1. R/C WWI Air Combat
1.1 About R/C WWI Air Combat
The game R/C WWI Air Combat is designed to recreate the air wars of WWI in a historical perspective, in a enjoyable, safe, scale competition that will be interesting for spectators and challenging for the contestants.
1.2 General rules
All FAI regulations covering the R/C-flier, his plane and equipment, shall apply to this event, except as noted herein. The contestant is solely responsible for airworthiness of A/C used in contest. The arranging group and the main judge, are responsible of frequency control during the event.
Safety matters have always highest priority. Any conduct by a contestant deemed by the main judge or contest arranging group to be hazardous will be cause for immediate disqualification of the contestant from the event.
Any contestant that is not known to the arranging group, might be ordered to make a test flight, to prove that he is capable of flying a 1/8 scale warbird.
2. Contest site
2.1 Fig 1 below shows a typical suggested layout for a large combat competition airfield. A safety line must be used to keep flying aircraft a safe distance from the pilot line. When space allows, the organizing authority should allow the maximum practical distance between the flying area and the safety fencing. Distance guidelines can be seen in the diagram (fig 1) below.
2.2.1 Flight area
The flight area is always in front of the safety line. Any model that ends up in front of the landing zone may not be fetched during the fight, or while other models are airborne.
2.2.2 Landing zone
A landing zone should be clearly defined by the contest organizers. Only aircraft landing inside the landing zone are allowed to be retrieved and allowed to attempt a restart.
Resp. § 4.6 Restarts
The safety line runs parallel to and is situated 5 – 8 meters in front of the pilot line. Aircraft are not permitted to fly closer to the pilots than this line allows. Any aircraft crossing this safety line will be subject to the penalty and disqualification rules that are in effect from the time the competition is officially opened until the competition is officially closed by the organizing authority. This includes all flights of aircraft for any reason. (See Fig 1)
The safetyline can be different for start and landing. But no flight over pilots or audience.
2.3 Start pits and readiness area
The start pit area should allow a distance of 3 – 5 meters spacing between pilots. The readiness line should run parallel to and situated 10 meters behind the start pits. All pilots and helpers should start behind this line. At smaller venues it is possible to use the safety line as the readiness line. (See Fig 1)
The audience should be kept at a safe distance (at least 40-60m) behind the safety line, or be protected by protective devices, such as nets, etc. The area protected by safety nets is defined as an area starting from the point where the net ends, and to a distance equal to the net height. This means that for a 3m vertical net, the safe area is measured from behind the net and 3 meters back. In addition, the first meter behind the net should be considered as unsafe. All other areas within 60 meters from the safety line should be fenced off, for people not wearing hard-hats.
---------------
> [Exercise task 1] In the records, take everything from the line containing "At what (x,y)" down to the end of the records and write it again with "screenshot" changed to "image" and nothing else altered. Leave the pictures out.
---------------
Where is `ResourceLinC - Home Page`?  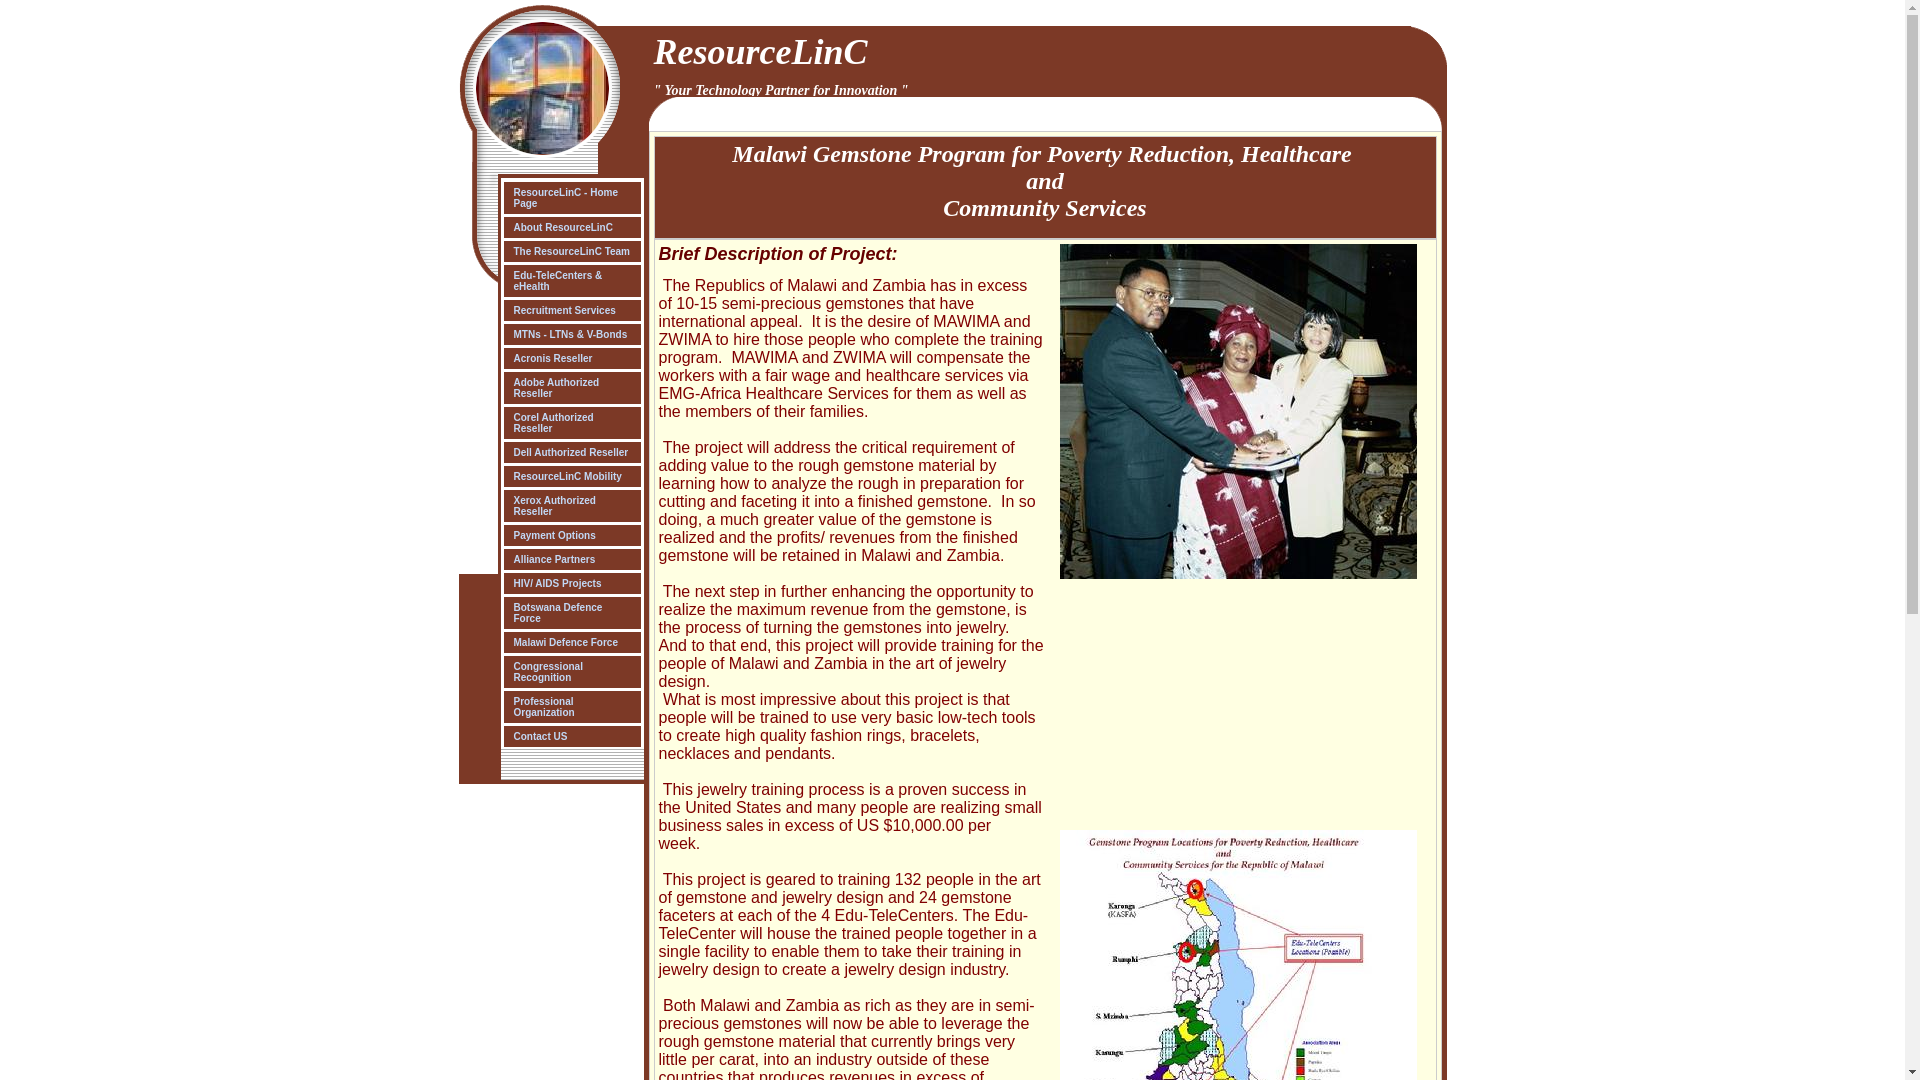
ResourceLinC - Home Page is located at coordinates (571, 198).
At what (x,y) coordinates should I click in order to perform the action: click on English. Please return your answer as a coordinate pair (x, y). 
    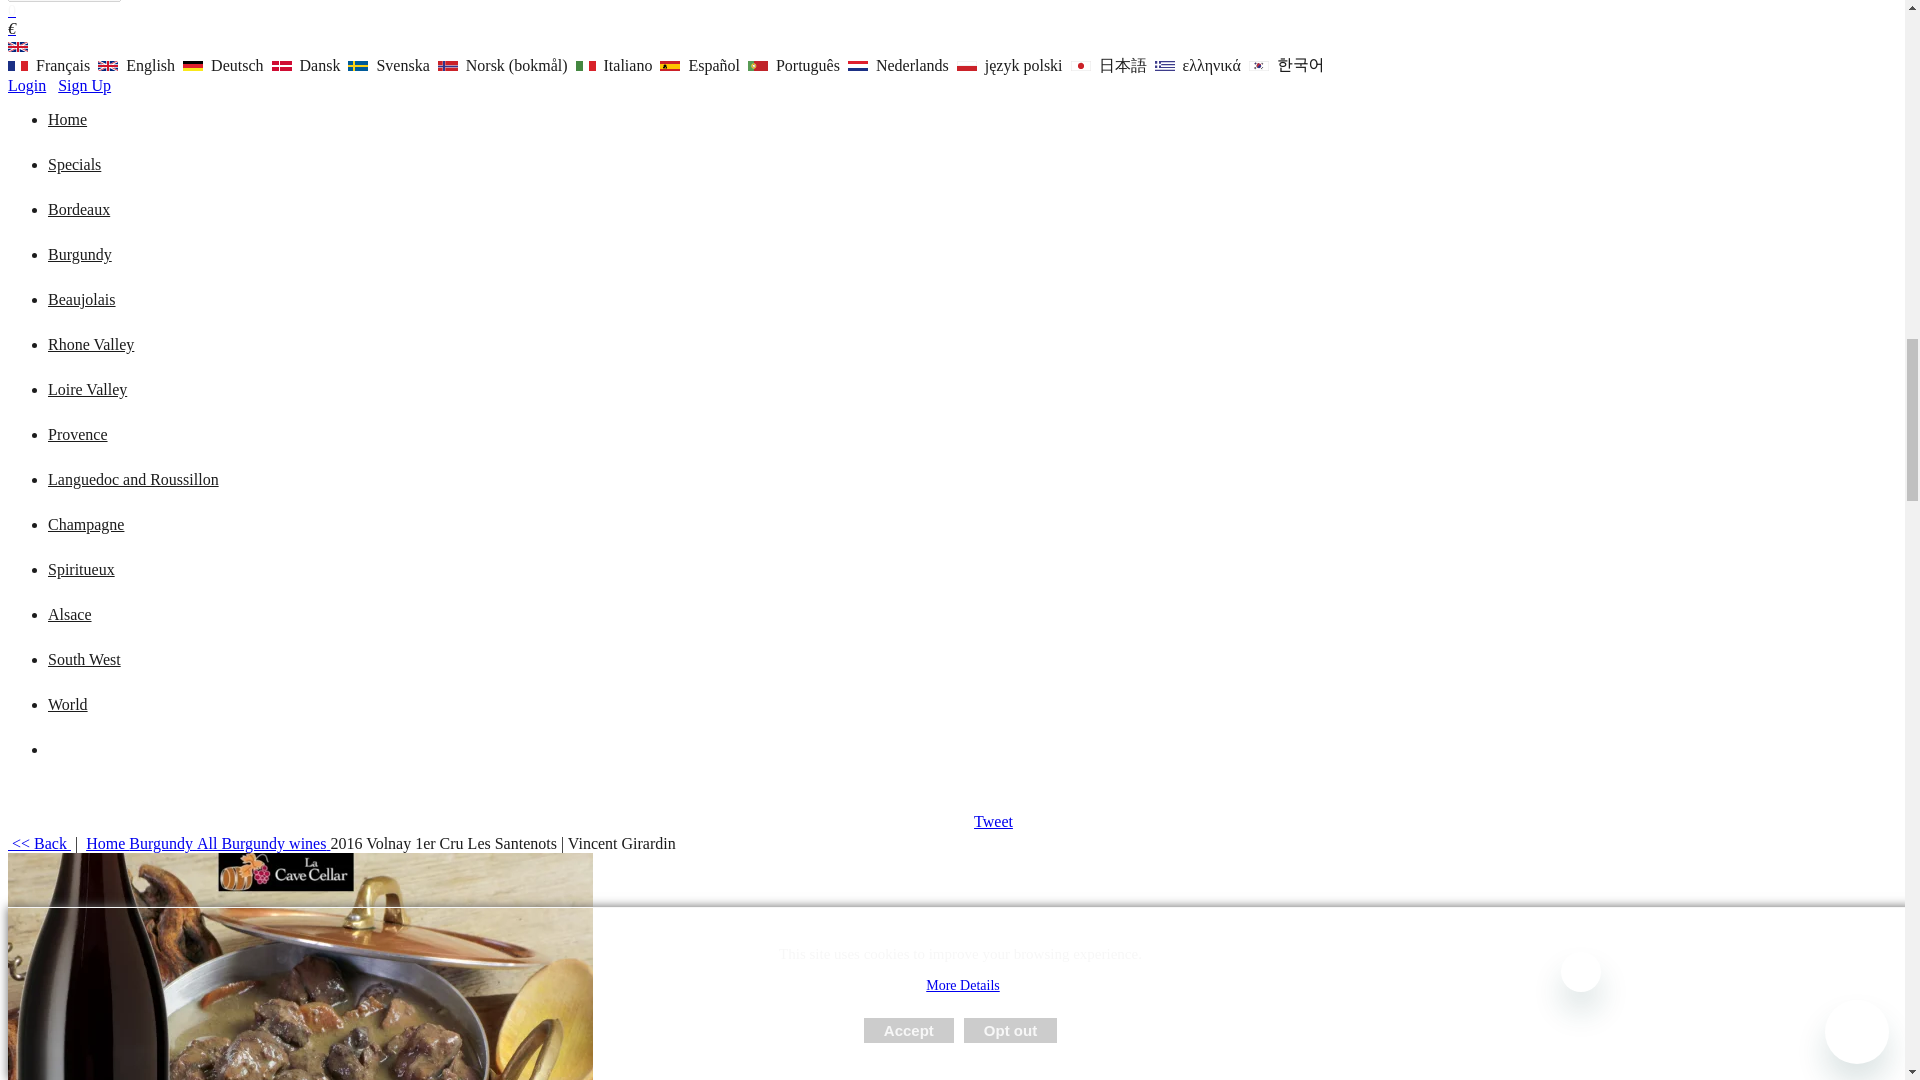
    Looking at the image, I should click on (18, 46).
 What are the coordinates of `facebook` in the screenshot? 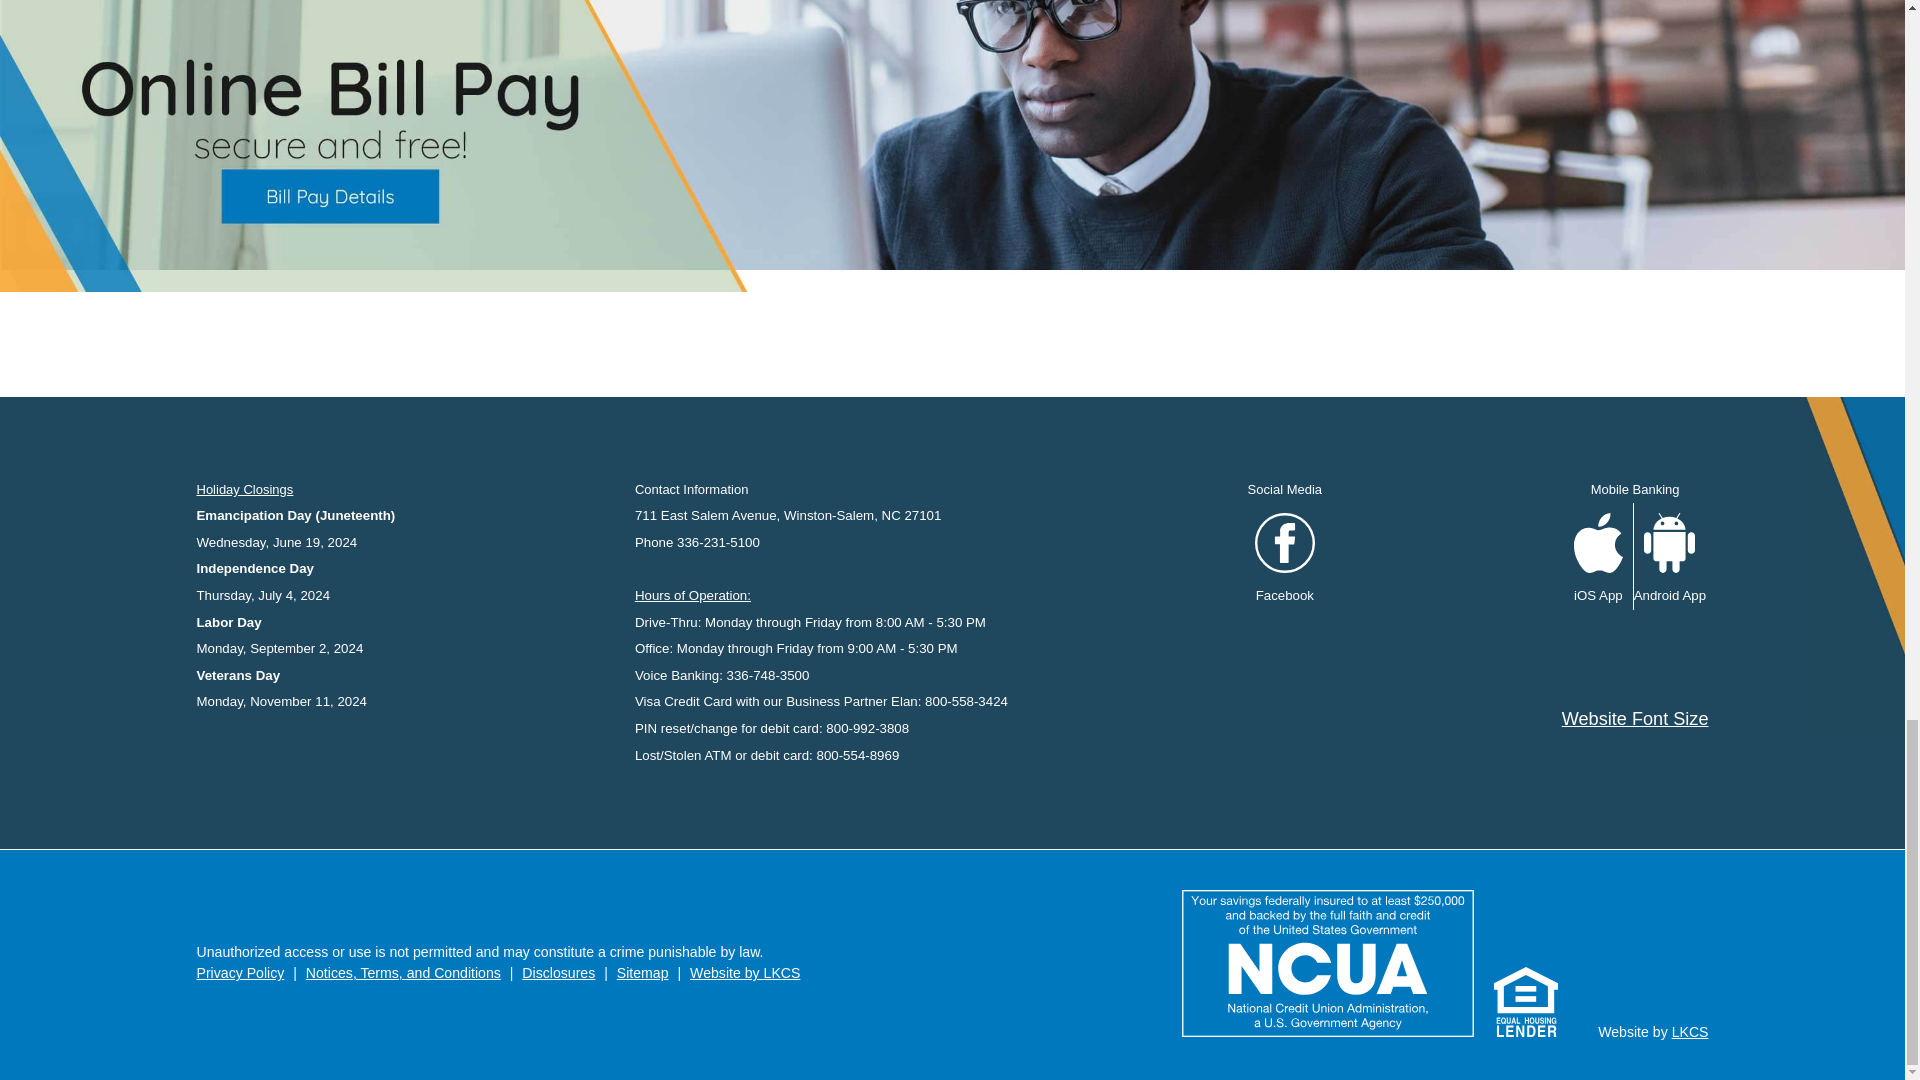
---------------
> [Exercise task 2] Write out everything in the air combat rules from "2.3 Start pits" down to "line. (See Fig 1)".

> [Answer 1]
At what (x,y) coordinates should I click in order to perform the action: click on English. Please return your answer as a coordinate pair (x, y). 
    Looking at the image, I should click on (18, 46).
 What are the coordinates of `facebook` in the image? 

> [Answer 2]
2.3 Start pits and readiness area
The start pit area should allow a distance of 3 – 5 meters spacing between pilots. The readiness line should run parallel to and situated 10 meters behind the start pits. All pilots and helpers should start behind this line. At smaller venues it is possible to use the safety line as the readiness line. (See Fig 1)